##### Data records #####

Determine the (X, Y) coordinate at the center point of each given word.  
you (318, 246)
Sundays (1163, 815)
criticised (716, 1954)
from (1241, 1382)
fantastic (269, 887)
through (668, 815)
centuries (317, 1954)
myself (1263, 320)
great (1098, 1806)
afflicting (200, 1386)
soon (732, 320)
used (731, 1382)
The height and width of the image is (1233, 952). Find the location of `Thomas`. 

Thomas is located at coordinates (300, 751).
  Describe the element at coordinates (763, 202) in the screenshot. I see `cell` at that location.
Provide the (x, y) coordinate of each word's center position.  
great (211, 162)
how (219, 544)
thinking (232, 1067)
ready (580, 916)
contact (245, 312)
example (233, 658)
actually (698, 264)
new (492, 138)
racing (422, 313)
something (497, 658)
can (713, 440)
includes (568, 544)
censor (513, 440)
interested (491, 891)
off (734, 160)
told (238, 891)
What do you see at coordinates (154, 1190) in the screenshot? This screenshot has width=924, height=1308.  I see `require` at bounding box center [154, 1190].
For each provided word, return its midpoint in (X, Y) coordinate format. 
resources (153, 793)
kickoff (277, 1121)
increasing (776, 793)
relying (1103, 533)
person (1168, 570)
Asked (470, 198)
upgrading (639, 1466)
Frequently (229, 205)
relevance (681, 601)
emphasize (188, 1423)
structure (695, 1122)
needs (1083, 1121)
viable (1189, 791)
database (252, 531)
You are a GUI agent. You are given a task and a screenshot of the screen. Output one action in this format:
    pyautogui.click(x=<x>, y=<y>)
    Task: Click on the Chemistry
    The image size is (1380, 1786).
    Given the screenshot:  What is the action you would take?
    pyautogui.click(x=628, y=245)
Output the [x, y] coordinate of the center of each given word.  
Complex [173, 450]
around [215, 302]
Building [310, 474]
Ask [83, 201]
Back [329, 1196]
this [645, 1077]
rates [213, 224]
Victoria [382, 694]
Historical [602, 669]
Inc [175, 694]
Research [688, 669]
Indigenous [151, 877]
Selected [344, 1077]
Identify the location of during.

#####

* [Problem to solve]:
Copy out all the material above, swapping "midpoint" for "central point" and leaving everything else unchanged.

* [Solution for this problem]:
Determine the (X, Y) coordinate at the center point of each given word.  
you (318, 246)
Sundays (1163, 815)
criticised (716, 1954)
from (1241, 1382)
fantastic (269, 887)
through (668, 815)
centuries (317, 1954)
myself (1263, 320)
great (1098, 1806)
afflicting (200, 1386)
soon (732, 320)
used (731, 1382)
The height and width of the image is (1233, 952). Find the location of `Thomas`. 

Thomas is located at coordinates (300, 751).
  Describe the element at coordinates (763, 202) in the screenshot. I see `cell` at that location.
Provide the (x, y) coordinate of each word's center position.  
great (211, 162)
how (219, 544)
thinking (232, 1067)
ready (580, 916)
contact (245, 312)
example (233, 658)
actually (698, 264)
new (492, 138)
racing (422, 313)
something (497, 658)
can (713, 440)
includes (568, 544)
censor (513, 440)
interested (491, 891)
off (734, 160)
told (238, 891)
What do you see at coordinates (154, 1190) in the screenshot? This screenshot has width=924, height=1308.  I see `require` at bounding box center [154, 1190].
For each provided word, return its central point in (X, Y) coordinate format. 
resources (153, 793)
kickoff (277, 1121)
increasing (776, 793)
relying (1103, 533)
person (1168, 570)
Asked (470, 198)
upgrading (639, 1466)
Frequently (229, 205)
relevance (681, 601)
emphasize (188, 1423)
structure (695, 1122)
needs (1083, 1121)
viable (1189, 791)
database (252, 531)
You are a GUI agent. You are given a task and a screenshot of the screen. Output one action in this format:
    pyautogui.click(x=<x>, y=<y>)
    Task: Click on the Chemistry
    The image size is (1380, 1786).
    Given the screenshot:  What is the action you would take?
    pyautogui.click(x=628, y=245)
Output the [x, y] coordinate of the center of each given word.  
Complex [173, 450]
around [215, 302]
Building [310, 474]
Ask [83, 201]
Back [329, 1196]
this [645, 1077]
rates [213, 224]
Victoria [382, 694]
Historical [602, 669]
Inc [175, 694]
Research [688, 669]
Indigenous [151, 877]
Selected [344, 1077]
Identify the location of during.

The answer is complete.